Cindy del Rosario-Tapan
Executive Director of Communications and Media Relations
On September 29, the Center for the Core Curriculum, the Global Mental Health Program and Refuge Drama Productions, a London-based company specializing in drama therapy productions, sponsored a panel, discussion and screening in Lerner Hall with the Syria: Trojan Women project, a group of Syrian women refugees in Amman, Jordan who have produced a modern day adaptation of Euripides’ play The Trojan Women.
The project, which began in 2013 to help refugees cope with Post-Traumatic Stress Disorder (PTSD) and other mental disorders through their participation in the performing arts, had originally planned to perform their all-female-cast production of Euripides’ The Trojan Women at Columbia. But, as The Washington Post reported on August 28, “the State Department rejected the women’s applications for entertainers’ visas.” As a result, the event was restructured so that the women could share their experiences with the Columbia community from afar.
The event was moderated by Dr. Kathleen Pike, professor of psychiatry and epidemiology, executive director and scientific co-director of the Global Mental Health Program, and associate director of Health and Aging Policy Fellows Program. It included a Skype conversation, broadcast on a large screen, with cast members from their current home in Jordan. The women shared their experiences and discussed their preparation for the performance at Amman’s National Theater in fall 2013. Georgina Paget and Charlotte Eagar, producers from Refuge Drama Productions, also shared behind-the-scenes stories of the production and showed a documentary about the creative process.
From the outset, despite their lack of experience acting, the Syrian women were determined to voice what they had encountered during the ongoing Syrian war through their portrayals of the characters and the characters’ experiences, with which the Syrian women identify. In the documentary, a member of the cast, Zaeemah, said, “I want my voice to be heard everywhere – so that everyone can feel us.” Another cast member, Fatima, discussed the ways in which she identified with characters from the play, such as Andromache, the wife of Hector, the prince and the mightiest fighter in Troy as depicted in the play. Andromache is eventually enslaved by the Greeks. “We were all queens in our own houses. It is like us: We lost everything,” Fatima said.
Helene Foley, professor of classics at Barnard and a member of the panel, discussed the implications of an all-female cast, noting that she believes art creates an ideal distance from one’s own situation and makes one reflect upon what he or she is engaging in. Helen Verdeli, adjunct assistant professor of medical psychology, spoke about the therapeutic value of community support in the Syria Trojan Women project. “Arts and drama play very powerful roles in collective healing,” she said.

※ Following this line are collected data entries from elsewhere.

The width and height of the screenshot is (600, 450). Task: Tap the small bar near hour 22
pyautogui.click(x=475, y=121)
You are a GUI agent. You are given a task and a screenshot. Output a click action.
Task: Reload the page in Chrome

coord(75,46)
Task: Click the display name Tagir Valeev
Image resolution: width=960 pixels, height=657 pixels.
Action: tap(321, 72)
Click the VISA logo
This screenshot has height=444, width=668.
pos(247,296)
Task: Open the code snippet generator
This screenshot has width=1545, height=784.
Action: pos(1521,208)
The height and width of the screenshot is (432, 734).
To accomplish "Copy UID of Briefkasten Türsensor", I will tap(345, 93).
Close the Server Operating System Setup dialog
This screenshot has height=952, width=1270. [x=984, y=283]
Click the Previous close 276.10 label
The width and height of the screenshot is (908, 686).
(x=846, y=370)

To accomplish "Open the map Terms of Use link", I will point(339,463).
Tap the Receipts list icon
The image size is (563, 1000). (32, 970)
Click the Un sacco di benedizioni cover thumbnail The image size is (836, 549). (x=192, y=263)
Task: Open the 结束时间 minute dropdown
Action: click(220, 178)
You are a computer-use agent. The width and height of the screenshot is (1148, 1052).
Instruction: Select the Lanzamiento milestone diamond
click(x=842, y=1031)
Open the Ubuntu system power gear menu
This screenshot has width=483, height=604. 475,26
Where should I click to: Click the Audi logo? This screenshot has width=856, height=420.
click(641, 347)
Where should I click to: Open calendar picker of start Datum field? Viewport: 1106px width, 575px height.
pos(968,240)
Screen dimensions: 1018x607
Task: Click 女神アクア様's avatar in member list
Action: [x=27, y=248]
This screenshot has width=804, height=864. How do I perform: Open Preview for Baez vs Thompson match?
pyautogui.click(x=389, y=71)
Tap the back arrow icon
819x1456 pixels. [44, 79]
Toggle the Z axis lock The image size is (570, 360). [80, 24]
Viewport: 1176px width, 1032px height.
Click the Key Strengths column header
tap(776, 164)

Columbia students in the audience were eager to celebrate the achievements of the cast. During a Q&A with the audience at the end of the event, one student commented that she had learned the power of narrative at Columbia, noting that a tale is able to move us and make a difference. The event urged Columbia students to use what they learn in class to deal with real life trauma, encouraging students to work for a substantial change in their community.